> **作業指示 A**
本文によると、『都市農地の貸借の円滑化に関する法律』が公布されたのはいつか。
> **作業指示 B**
本文のうち「この納税猶予について、最低限」から始まり「あと、この賃貸借は農地法17条の法定更新は適用されません。」まで続く部分を、「賃貸借」を「貸借」に置き換えて示せ。

平成30年度 税制改正 ~相続税の納税猶予を適用している場合の都市農地の貸付けの特例の創設~

三大都市圏内の土地で農業経営をしている場合、基本的に農地を生産緑地に指定し、相続が起これば納税猶予を適用し、農地に対する相続税の納税を猶予(うまくいけば免責)するのが定石と言えます。
この納税猶予について、最低限守らなければならな条件として、「相続人自身が農業経営を行い続けること」「生産緑地を解除しないこと」がありました。

これらの条件は色々と変わってきています。
例えば、病気などで農業経営ができなかったりすると親族へ農業経営を引き継いだり、農地に地上権が設定(例えば農地の上に太陽光パネルなど設置する為に賃貸借)されたとしても農業が出来るのであれば直ちに納税猶予が確定(猶予された税額と利子税の支払)というわけではなくなりました。

今回は、農地そのものを農業の為に貸し付けた場合の特例について紹介します。

平成30年6月20日に衆議院(参議院が先決)にて可決され同月27日に公布された『都市農地の貸借の円滑化に関する法律』というものがあります。
耕作の為に事業計画を作成し、農地の所在地の市町村長等を経由して農業委員会の決定と認定を受けた後、農地所有者から賃借権を設定して借り受けて農業を行った場合、農地法3条その他の関連条項については適用せず、円滑して賃貸借できるというものです。
この法律の施行の後にこの賃貸借をした(もちろん税務署へも届出が必要)としても農業経営を廃止していないものとみなされ、納税猶予は継続されることとなりました。(旧法に基づく猶予適用者についても適用を受けられるようです。)

注意は、だれでも賃貸借できるというわけではく、それなりの事業計画を作成し認可が下りればということです。

あと、この賃貸借は農地法17条の法定更新は適用されません。
期間が終了すると返還されます。
返還後に耕作を放棄すると納税猶予の確定事由になりかねないので注意が必要です。

> **データ抜粋**
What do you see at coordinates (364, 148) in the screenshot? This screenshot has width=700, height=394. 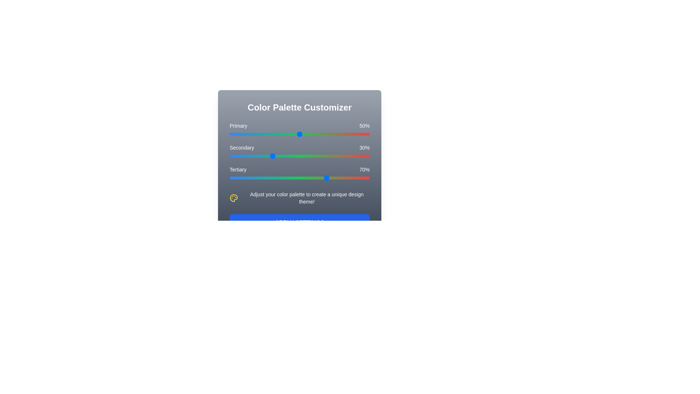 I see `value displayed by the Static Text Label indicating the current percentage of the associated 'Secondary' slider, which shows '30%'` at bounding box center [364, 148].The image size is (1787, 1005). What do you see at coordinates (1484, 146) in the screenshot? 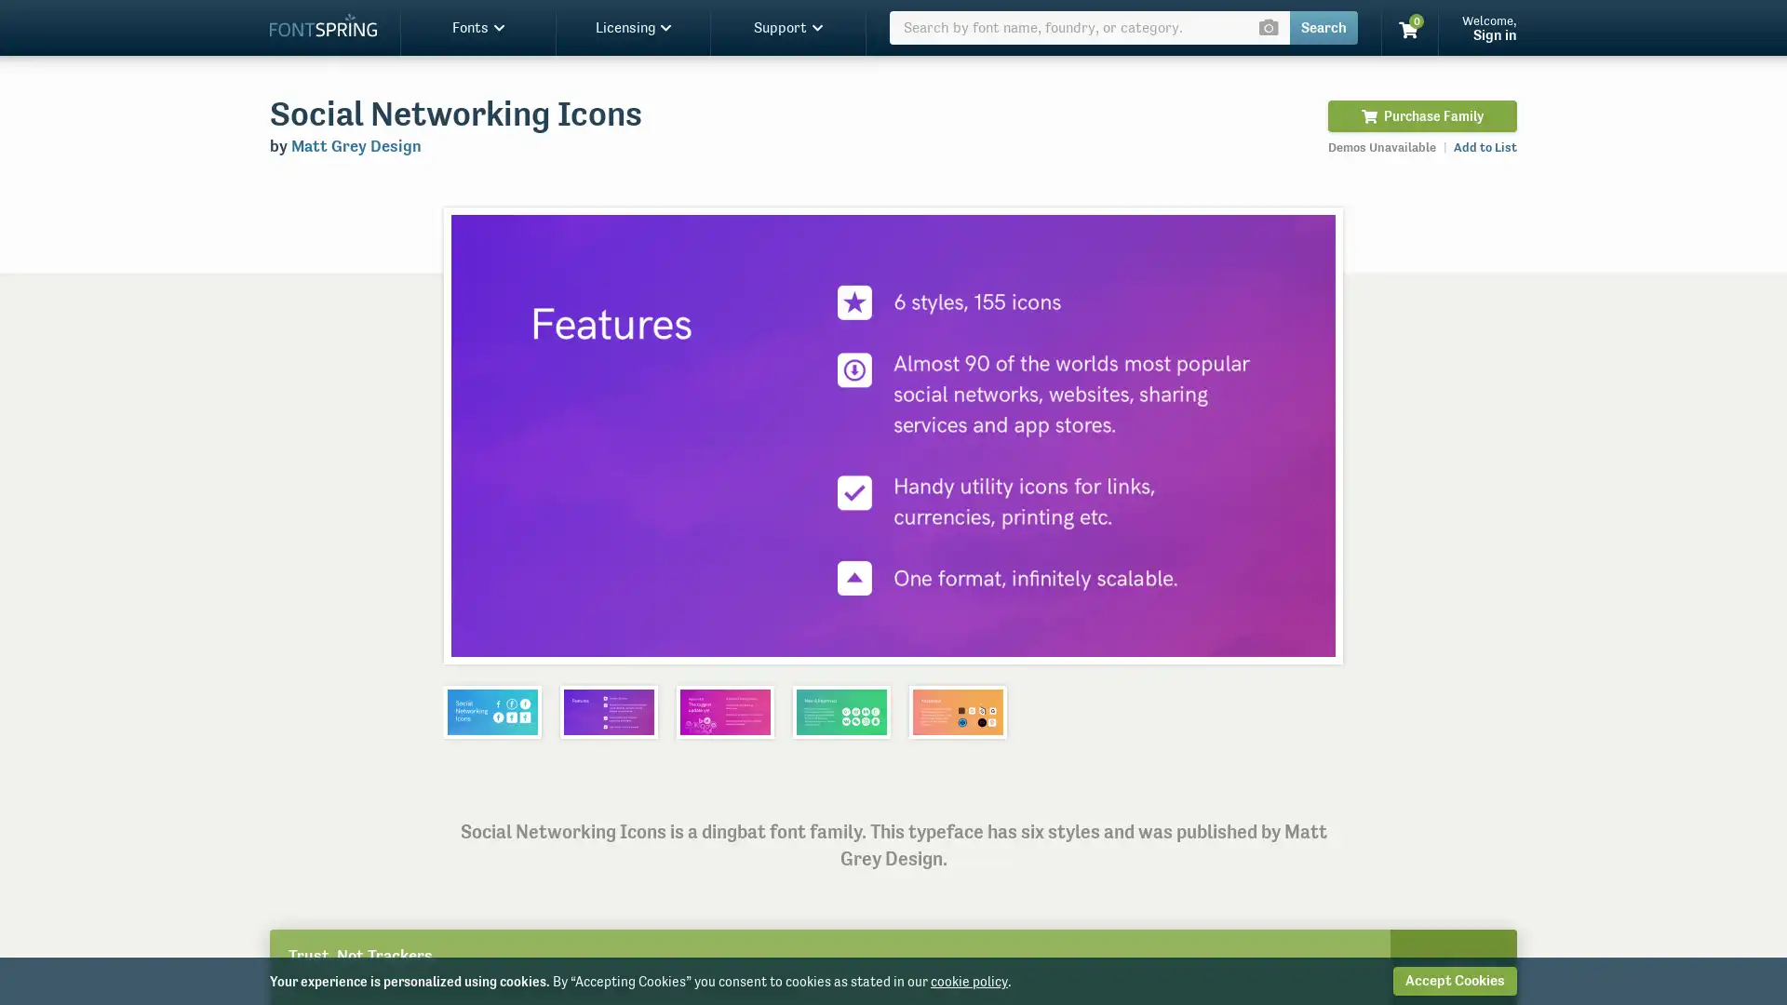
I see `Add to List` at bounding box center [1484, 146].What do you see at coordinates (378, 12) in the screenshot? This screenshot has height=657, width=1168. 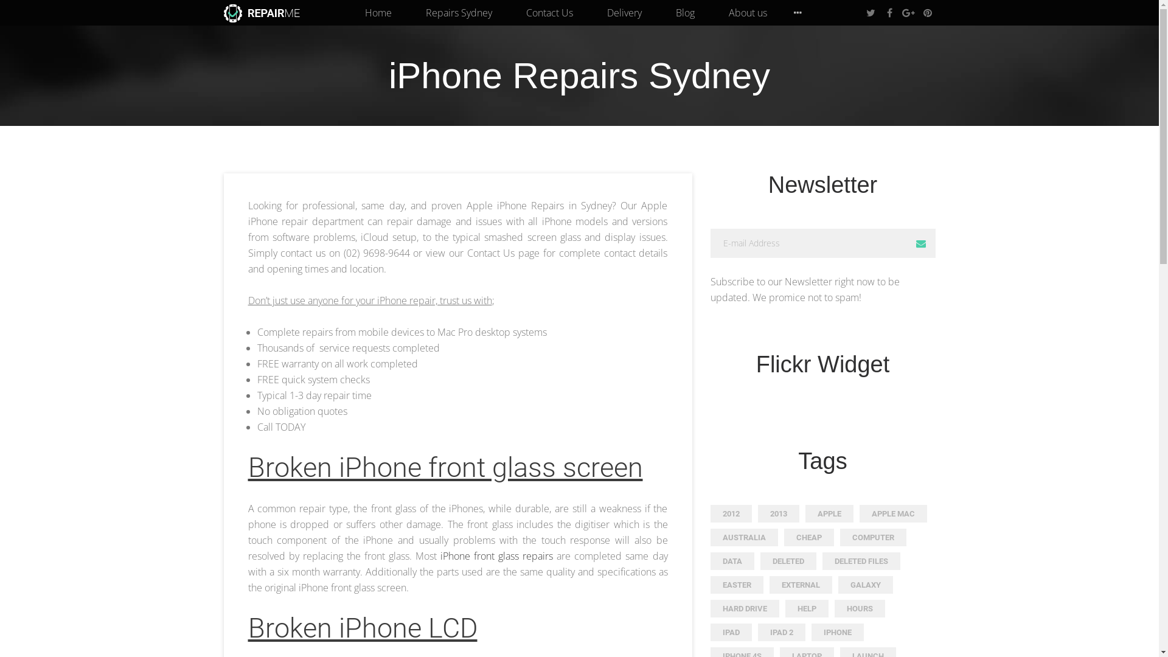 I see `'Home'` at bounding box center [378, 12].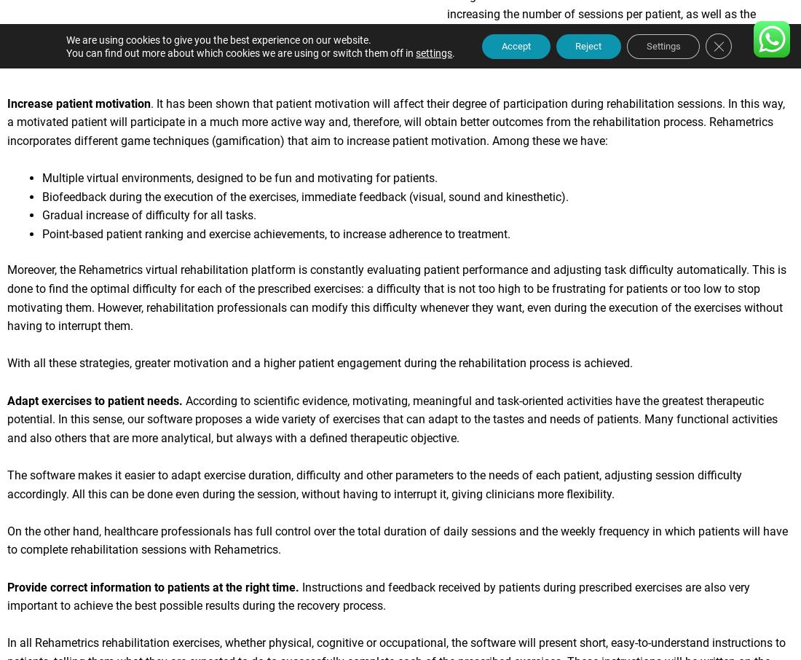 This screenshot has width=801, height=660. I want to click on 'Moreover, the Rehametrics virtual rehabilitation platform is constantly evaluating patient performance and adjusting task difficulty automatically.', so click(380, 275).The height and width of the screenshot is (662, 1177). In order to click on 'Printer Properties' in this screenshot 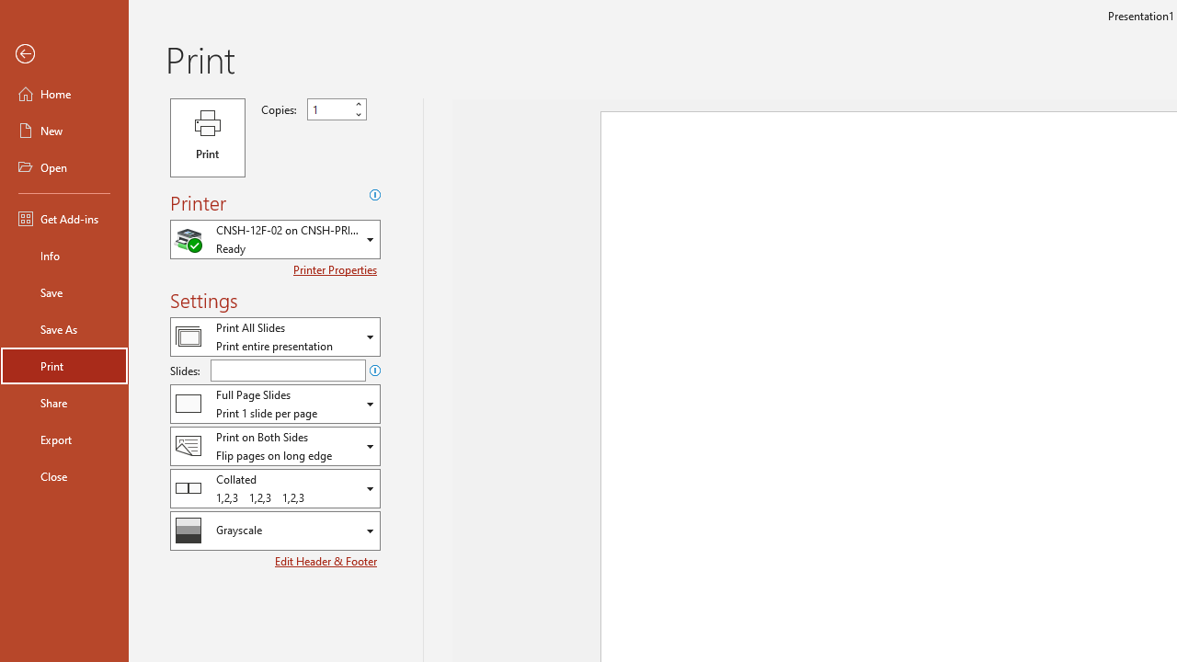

> **解答 A**
平成30年6月27日

> **解答 B**
この納税猶予について、最低限守らなければならな条件として、「相続人自身が農業経営を行い続けること」「生産緑地を解除しないこと」がありました。

これらの条件は色々と変わってきています。
例えば、病気などで農業経営ができなかったりすると親族へ農業経営を引き継いだり、農地に地上権が設定(例えば農地の上に太陽光パネルなど設置する為に貸借)されたとしても農業が出来るのであれば直ちに納税猶予が確定(猶予された税額と利子税の支払)というわけではなくなりました。

今回は、農地そのものを農業の為に貸し付けた場合の特例について紹介します。

平成30年6月20日に衆議院(参議院が先決)にて可決され同月27日に公布された『都市農地の貸借の円滑化に関する法律』というものがあります。
耕作の為に事業計画を作成し、農地の所在地の市町村長等を経由して農業委員会の決定と認定を受けた後、農地所有者から賃借権を設定して借り受けて農業を行った場合、農地法3条その他の関連条項については適用せず、円滑して貸借できるというものです。
この法律の施行の後にこの貸借をした(もちろん税務署へも届出が必要)としても農業経営を廃止していないものとみなされ、納税猶予は継続されることとなりました。(旧法に基づく猶予適用者についても適用を受けられるようです。)

注意は、だれでも貸借できるというわけではく、それなりの事業計画を作成し認可が下りればということです。

あと、この貸借は農地法17条の法定更新は適用されません。